Boston-based legal recruiter Robert Zinn has met with nearly 20 law firms this year so far and nearly all have raised the need for cybersecurity experience.
“In the Boston market, [cybersecurity] is absolutely one of the prime areas of practice that firms are focusing on, reinforcing that strength if they don’t have it or finding people that can do it,” Zinn said.
Orrick, Herrington & Sutcliffe and Manatt Phelps & Phillips bear that out. Both have opened cyber offices in Boston this year.
With its tech economy and world class legal, academic and research recruiting pools, Boston aptly illustrates the larger point of firms placing a priority on finding specific talent to drive their cyber practices as well as the potential challenges of building out a niche business.
If you were a fly on the wall in strategic planning meetings at law firms, cybersecurity and data privacy practices rank high on the list of growth priorities for many Big Law firms, said Kent Zimmermann, a law firm management consultant at the Zeughauser Group.
Some firms were early in their ambitions to build deep, high-quality cybersecurity practices over the years and many of those practices were aligned with the firm’s overall strategy and areas of focus.
If a firm is focused on building preeminence in particular industry sectors or particular practices, cybersecurity and privacy related practices are often developed to accelerate the firm’s distinction in those particular areas, Zimmermann said.
Case in point is Orrick, Herrington & Sutcliffe, which opened a Boston office in January through the addition of Ropes & Gray’s Doug Meal.
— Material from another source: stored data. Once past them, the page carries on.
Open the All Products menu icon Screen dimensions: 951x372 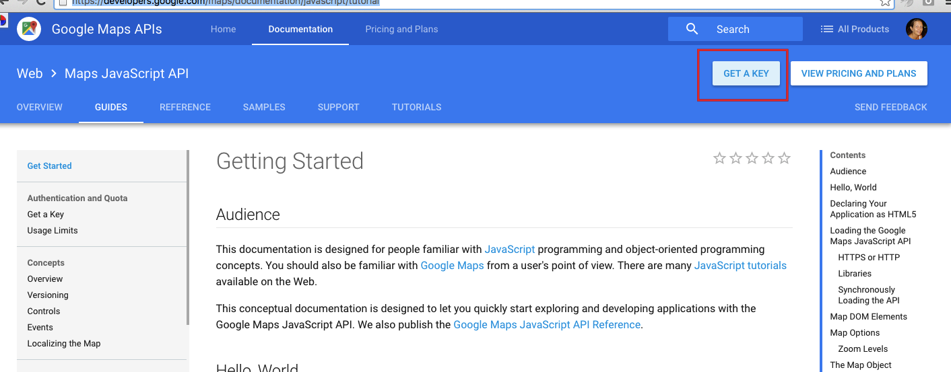tap(826, 29)
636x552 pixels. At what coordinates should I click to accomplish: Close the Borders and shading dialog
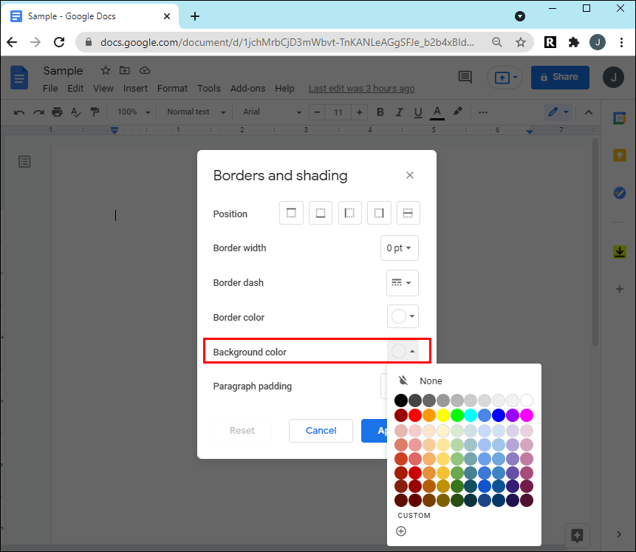point(410,175)
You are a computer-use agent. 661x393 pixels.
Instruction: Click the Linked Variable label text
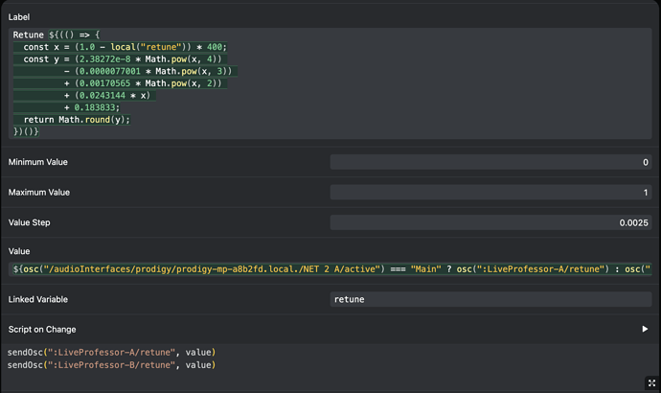click(x=40, y=299)
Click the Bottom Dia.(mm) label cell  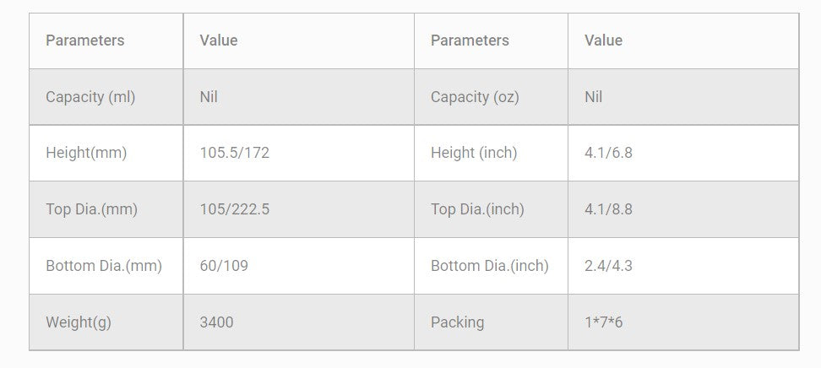(104, 266)
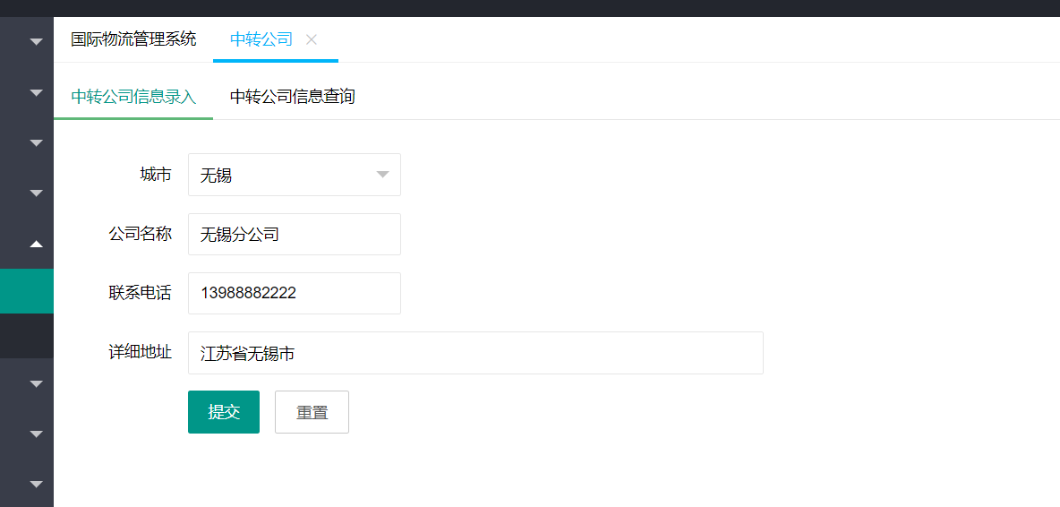Image resolution: width=1060 pixels, height=507 pixels.
Task: Expand the sidebar arrow just below the submenu
Action: tap(36, 383)
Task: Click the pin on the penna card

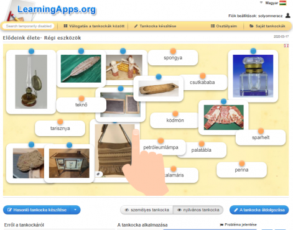Action: (241, 163)
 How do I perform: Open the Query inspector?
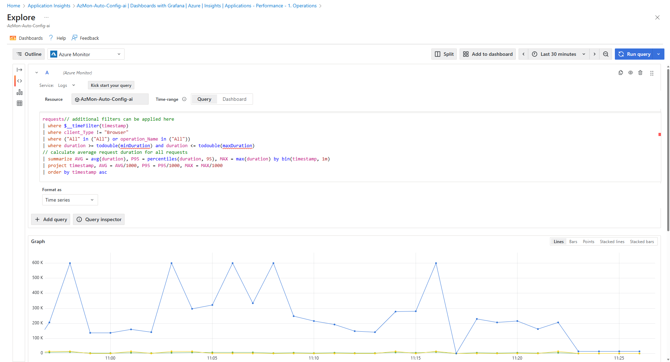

His team includes Heather Egan Sussman, who co-headed Ropes & Gray’s privacy and data security practice.
“Clients that are looking for advice in the privacy and cybersecurity area put way, way, way more emphasis and premium on your knowledge, capabilities and experience in the area,” Meal said.
Single Phone Call
Meal spent the first half of his three-decade-long career doing general business commercial litigation, but 13 years ago entered the world of cybersecurity with a single phone call from a client.
On Dec. 18, 2006, the general counsel of TJX Companies, the owners of TJ Maxx and other retail brands, called Meal. He was told about a potential hack into its computer network in what would eventually become one of the largest retailer payment breaches ever, compromising at least 45.7 million credit and debit cards.
“I said, ‘O.K., I’m not sure why you’re calling me, maybe you should call the police,” Meal said.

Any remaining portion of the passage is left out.